The Qantas heavies are finally free of BA and they are certainly cashing in if the latest annual report and notice of meeting for the forthcoming AGM is any guide.
Gee Qantas knows a good deal when it sees one. The board that is. There’s British Airways, now departed back to London, a very rapidly receding memory and what does the board propose in the notice of meeting?
Nothing more than propose showering more largess on non-executive directors and on the two most senior executives, Geoff Dixon and Peter Gregg. While the notice was on the ComSec website it wasn’t on the Qantas website Monday afternoon.
Approval is being sought to award CEO Dixon 450,000 deferred shares and a further 450,000 performance rights over the next three years to the end of the 2006-2007 year (his recently signed new contract expires on July 1, 2007. Cunning that. His pay won’t appear until the 2007-2008 annual report!)
At current prices they would be worth more than $3.1 million dollars in 2007. That’s equal to another 18 months or so pay under the deal revealed last month that sees Dixon being paid $2 million a year. He could also get a bonus of up to 60% of that figure. The basic salary could rise from year to year, lifting the bonus, so long as certain yardsticks are met.
This is Qantas’ statement on Dixon’s re-signing last months – Dixon re-signs
Dixon also has $6.7 million in retirement benefits and several hundred thousand shares under previous executive incentive plans.
Peter Gregg, the company’s chief financial officer will be offered 270,000 deferred shares and 270,000 performance rights. At current prices these have a value of around $1.7 million. Nice.
The notice of meeting reveals that the board wants to lift the approved maximum amount available for non executive directors from $1.5 million to $2.5 million. It says that if the board had a maximum number of directors, plus paid the chairman, “Dame’ Margaret her $400,000, and the $100,000 a year each to other independents, and the money it pays to board committee chairmen and members (but not the ‘Dame’), then the total amount payable would be $1.52 million. And some of that could not be paid because shareholder approval has only been given for $1.5 million. Qantas said $1.456 million was actually paid in 2003-2004. Non executive directors also get superannuation and “industry standard travel entitlements”.

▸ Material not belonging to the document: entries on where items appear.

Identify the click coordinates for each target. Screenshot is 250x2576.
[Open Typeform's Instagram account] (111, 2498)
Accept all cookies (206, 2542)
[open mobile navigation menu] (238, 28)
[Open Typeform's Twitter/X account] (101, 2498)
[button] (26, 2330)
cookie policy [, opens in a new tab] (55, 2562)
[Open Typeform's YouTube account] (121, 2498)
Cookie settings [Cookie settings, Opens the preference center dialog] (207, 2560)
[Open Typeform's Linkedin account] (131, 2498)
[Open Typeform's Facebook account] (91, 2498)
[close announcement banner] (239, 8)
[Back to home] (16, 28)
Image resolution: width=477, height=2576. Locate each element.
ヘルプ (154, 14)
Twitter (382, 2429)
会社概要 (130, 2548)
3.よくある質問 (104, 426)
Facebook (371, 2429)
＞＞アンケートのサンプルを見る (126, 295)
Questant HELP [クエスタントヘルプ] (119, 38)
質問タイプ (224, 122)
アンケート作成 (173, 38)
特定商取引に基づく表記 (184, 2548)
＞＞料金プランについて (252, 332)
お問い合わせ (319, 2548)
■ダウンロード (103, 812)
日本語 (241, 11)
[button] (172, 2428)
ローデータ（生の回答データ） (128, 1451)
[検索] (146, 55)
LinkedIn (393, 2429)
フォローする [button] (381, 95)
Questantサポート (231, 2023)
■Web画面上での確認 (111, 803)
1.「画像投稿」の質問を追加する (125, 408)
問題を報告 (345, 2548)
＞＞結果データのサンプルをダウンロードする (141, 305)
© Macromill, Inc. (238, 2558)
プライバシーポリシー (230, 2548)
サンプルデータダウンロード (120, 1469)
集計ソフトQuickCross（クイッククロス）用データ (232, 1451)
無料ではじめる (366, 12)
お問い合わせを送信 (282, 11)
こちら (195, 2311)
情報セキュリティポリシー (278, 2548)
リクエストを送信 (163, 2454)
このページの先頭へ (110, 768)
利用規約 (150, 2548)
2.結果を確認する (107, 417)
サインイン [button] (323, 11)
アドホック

The ‘Dame’, along with Mike Codd, Patricia Cross and James Packer are up for -re-election (Cross and Packer were appointed during the year). Does James Packer get paid and does her receive super and the ‘travel arrangement’? He doesn’t at PBL.

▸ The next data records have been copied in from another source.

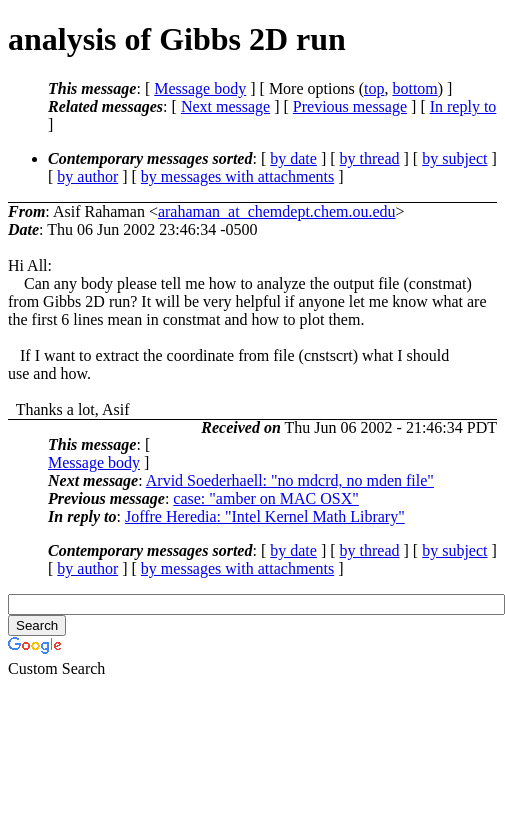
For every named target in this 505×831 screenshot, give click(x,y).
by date (293, 158)
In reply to (463, 106)
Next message (225, 106)
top (374, 88)
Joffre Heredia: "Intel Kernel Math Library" (265, 516)
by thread (370, 158)
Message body (200, 88)
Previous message (350, 106)
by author (87, 176)
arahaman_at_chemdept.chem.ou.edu (277, 211)
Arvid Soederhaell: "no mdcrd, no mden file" (290, 480)
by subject (454, 158)
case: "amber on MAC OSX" (265, 498)
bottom (414, 88)
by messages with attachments (237, 176)
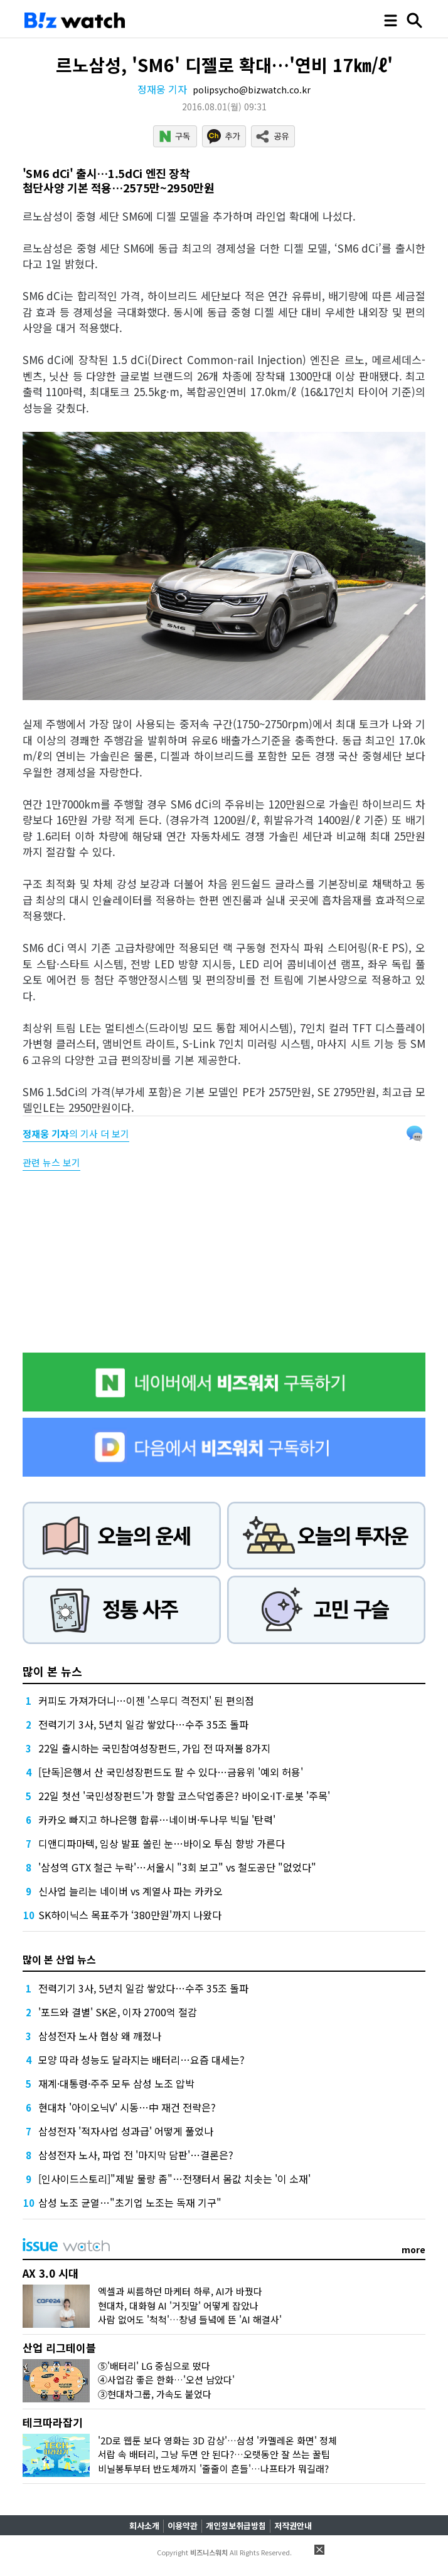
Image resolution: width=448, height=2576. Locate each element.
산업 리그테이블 (59, 2347)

And remember that Dixon and the board, led by ‘Dame’ Margaret Jackson generously gave the staff a bonus of $1,000 each and committed themselves to spending $50 million on generous family and life balance measures over the next three years. That doesn’t include bunk beds and dormitories for the mooted brawl with staff in December, does it?
Rumors of plans for a brawl with staff over the new London international crew base continue to be the subject of comment as one correspondent reported over the weekend.
“In anticipation of major industrial action when their plan to force cabincrew to relocate to London comes into effect on December 17, Qantas want office staff to be able to serve as cabin crew and thereby defeat the strike.”
And this is what Crikey reported one insider as saying last week:
“The airline is going into defensive mode. With the proposed London base (49 have signed up for 480 slots) and the expected industrial troubles with the international cabin crew at Christmas, the ‘black widow’ (otherwise known as Lesley Grant GM customer service) has moved domestic crew to all regional flying on Airbus A330-300 and Boeing 767 (Hong Kong, Singapore, Tokyo) from October onwards. At the same time she offers leave without pay to international crew. In addition she has trained 700 strike breakers on fixed term contracts (in addition to office staff) for 10 months.”
“Would not suggest to anyone to book/fly Qantas international around Christmas. It is going to get ugly one way or another. A point confirmed in today’s Sydney Morning Herald.”